This simple question really got me thinking.  If the moving of energy and the manufacturing of coincidence is magic and we really don’t need anything other than our own will, why do ritual of any kind?  Why do we spend hundreds or thousands of dollars on tools, or spend days and weeks of our time searching for and decorating the perfect tool if these things aren’t really needed?  What’s with all of this ritual stuff?

I have a theory on this.  Some may say this theory is truth, while others say that it’s bullshit.  I say it’s theory because both truth and bullshit are absolute, and we all know that in the Craft, what works for one may not work for another.  I also say it’s theory because theories are ever evolving and changing as more knowledge is gained.  So, a theory it is.

We pagans do ritual to create a certain mindset.  Our robes, cords, candles and incense all turn our minds away from our mundane lives and set our minds in a spiritual mode.  This is done much in the same way by our Christian counterparts who dress in suits and ties and dresses and fancy hats on Sunday.  For that allotted amount of time, we are neither here nor are we there, but in some in-between place where the energy flows easily and as a solitary or group, we can direct it in the direction we want it to go.  We open up and can feel and hear and see the intent we project.  Our will becomes a tangible thing, drifting and swirling under the gentle rays of the full moon as we chant and dance and beseech our gods to make it so.

So, when does that ritual mindset move from just sabats and esbats and into daily life?  When does the practitioner find themselves living their ritual daily?  When does it happen that you walk into a group circle (or even cast your own) without all of the chanting and ritual garb and the incense smoke hanging in the air?  When does the altered state of consciousness become something we slip in and out of without all of the pomp and circumstance?  Does it take years of intense study?  Is it something preached about by a teacher?  Or, is it something we do unconsciously when we drift off into daydream?
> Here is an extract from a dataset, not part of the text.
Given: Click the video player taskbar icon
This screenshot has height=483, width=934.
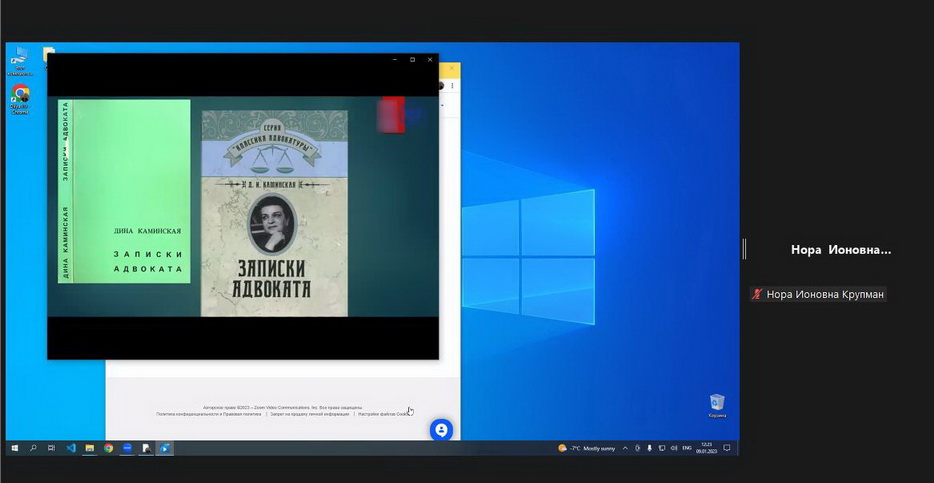Looking at the screenshot, I should pos(165,448).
This altered state of consciousness, opening up if you will, is done by us all in those still, quiet moments.  For some, those moments last longer, but for others, it’s only that flash of silence which is needed to get an answer.  When we recognize those moments and begin to listen, we suddenly realize that none of this stuff is needed, not truly needed.  No ritual, no robes, cords, chants, none of it is a necessity.  These are all things we hold on to and when we find ourselves letting them go, we find ourselves in a simple state of being.  In that state of being, we are open.  We catch the wisdom of the aether. We take it in and make it a part of us, but then we release it.  We find the spiritual in taking a walk and picking wildflowers.  Before we know what has happened, life has become our ritual and all of the pomp and circumstance becomes added fun.